Rethinking Storage Space Management in High-Performance Computing Centers
Ali R. But
Virginia Tech
SWS Colloquium
Ali R. Butt is an Assistant Professor of Computer Science at Virginia Tech,
USA. Ali received the Ph.D. in Electrical and Computer Engineering from
Purdue University in 2006. His research interests are in experimental
computer systems, especially in file and storage systems. His current work
focuses on I/O and storage issues of modern High Performance Computing
systems and data-intensive computing. Ali is the recipient of NSF CAREER
Award (2008), IBM Faculty Award (2008), and a Virginia Tech College of
Engineering “Outstanding New Assistant Professor” Award (2009).

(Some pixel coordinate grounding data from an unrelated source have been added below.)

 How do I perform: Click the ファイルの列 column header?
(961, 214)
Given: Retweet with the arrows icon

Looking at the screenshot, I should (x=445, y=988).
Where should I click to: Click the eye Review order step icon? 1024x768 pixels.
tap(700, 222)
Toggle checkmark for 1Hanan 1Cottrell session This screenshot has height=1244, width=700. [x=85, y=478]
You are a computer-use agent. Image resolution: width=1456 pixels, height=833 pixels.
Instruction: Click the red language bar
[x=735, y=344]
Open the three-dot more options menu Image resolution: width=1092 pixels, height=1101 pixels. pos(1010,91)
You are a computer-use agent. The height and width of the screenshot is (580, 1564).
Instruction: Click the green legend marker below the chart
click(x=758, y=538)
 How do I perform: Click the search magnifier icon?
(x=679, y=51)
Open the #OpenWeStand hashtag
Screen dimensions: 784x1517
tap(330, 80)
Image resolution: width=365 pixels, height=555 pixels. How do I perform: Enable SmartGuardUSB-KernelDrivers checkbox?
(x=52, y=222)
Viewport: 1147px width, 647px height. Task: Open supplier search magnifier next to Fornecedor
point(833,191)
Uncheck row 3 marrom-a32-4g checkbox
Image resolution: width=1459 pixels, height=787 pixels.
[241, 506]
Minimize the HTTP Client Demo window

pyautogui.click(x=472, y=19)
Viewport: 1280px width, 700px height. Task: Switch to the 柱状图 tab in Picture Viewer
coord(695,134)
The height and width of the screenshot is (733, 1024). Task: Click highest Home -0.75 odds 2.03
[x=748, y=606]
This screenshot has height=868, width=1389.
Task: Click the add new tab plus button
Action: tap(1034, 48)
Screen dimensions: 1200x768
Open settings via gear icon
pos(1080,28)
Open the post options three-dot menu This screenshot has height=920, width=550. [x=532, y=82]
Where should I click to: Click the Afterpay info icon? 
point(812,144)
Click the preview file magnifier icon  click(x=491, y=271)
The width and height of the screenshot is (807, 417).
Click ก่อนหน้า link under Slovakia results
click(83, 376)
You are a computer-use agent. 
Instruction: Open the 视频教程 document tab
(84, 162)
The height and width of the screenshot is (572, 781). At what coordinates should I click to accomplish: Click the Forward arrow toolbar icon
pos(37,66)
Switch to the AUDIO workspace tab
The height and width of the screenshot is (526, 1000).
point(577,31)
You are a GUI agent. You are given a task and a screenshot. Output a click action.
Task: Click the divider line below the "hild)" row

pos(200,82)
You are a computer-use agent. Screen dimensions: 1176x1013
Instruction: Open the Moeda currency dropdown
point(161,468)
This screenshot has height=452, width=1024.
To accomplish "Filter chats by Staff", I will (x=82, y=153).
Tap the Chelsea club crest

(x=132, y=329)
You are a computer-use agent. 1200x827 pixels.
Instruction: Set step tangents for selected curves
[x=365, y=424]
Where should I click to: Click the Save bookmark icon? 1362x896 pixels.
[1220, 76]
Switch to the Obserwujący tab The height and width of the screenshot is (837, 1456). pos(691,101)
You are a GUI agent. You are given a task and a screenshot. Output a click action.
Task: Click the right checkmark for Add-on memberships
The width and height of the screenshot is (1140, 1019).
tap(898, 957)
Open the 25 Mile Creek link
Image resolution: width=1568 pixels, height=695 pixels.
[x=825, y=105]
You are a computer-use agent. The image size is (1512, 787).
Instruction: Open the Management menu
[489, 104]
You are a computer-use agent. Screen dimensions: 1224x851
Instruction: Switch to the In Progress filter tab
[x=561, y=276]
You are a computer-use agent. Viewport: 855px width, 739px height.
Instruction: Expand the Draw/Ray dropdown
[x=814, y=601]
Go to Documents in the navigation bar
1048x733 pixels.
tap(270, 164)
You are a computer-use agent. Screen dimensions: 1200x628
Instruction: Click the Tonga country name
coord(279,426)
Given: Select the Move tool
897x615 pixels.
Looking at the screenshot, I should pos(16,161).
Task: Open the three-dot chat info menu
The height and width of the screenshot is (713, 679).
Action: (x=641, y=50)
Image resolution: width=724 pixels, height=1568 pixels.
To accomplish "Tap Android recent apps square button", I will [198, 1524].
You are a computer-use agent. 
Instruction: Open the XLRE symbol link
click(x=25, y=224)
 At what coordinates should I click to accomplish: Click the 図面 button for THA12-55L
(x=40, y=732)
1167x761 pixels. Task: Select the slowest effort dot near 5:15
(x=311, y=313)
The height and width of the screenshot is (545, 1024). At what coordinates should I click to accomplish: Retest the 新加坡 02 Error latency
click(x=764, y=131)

Modern scientific applications, such as computer models for analyzing data
from particle colliders or space observatories, process data that is
exponentially growing in size. High-performance computing (HPC) centers that
support such applications are now faced with a data deluge, which can no
longer be managed using ad hoc approaches in use today. Consequently, a
fundamental reevaluation of the data management tools and techniques is
required. In this talk, I will describe a fresh approach to HPC storage
space management, especially for the center scratch space --- a high speed
storage used for servicing currently running and soon to run applications
--- which effectively treats the storage as a tiered cache and provide
comprehensive integrated storage management. I will discuss how the caching
model is achieved, and how its mechanisms are supported through just-in-time
staging and timely offloading of data. Finally, I will show how this
approach can also mitigate the effects of center storage failures. The
overall goal is to improve HPC center serviceability and resource
utilization.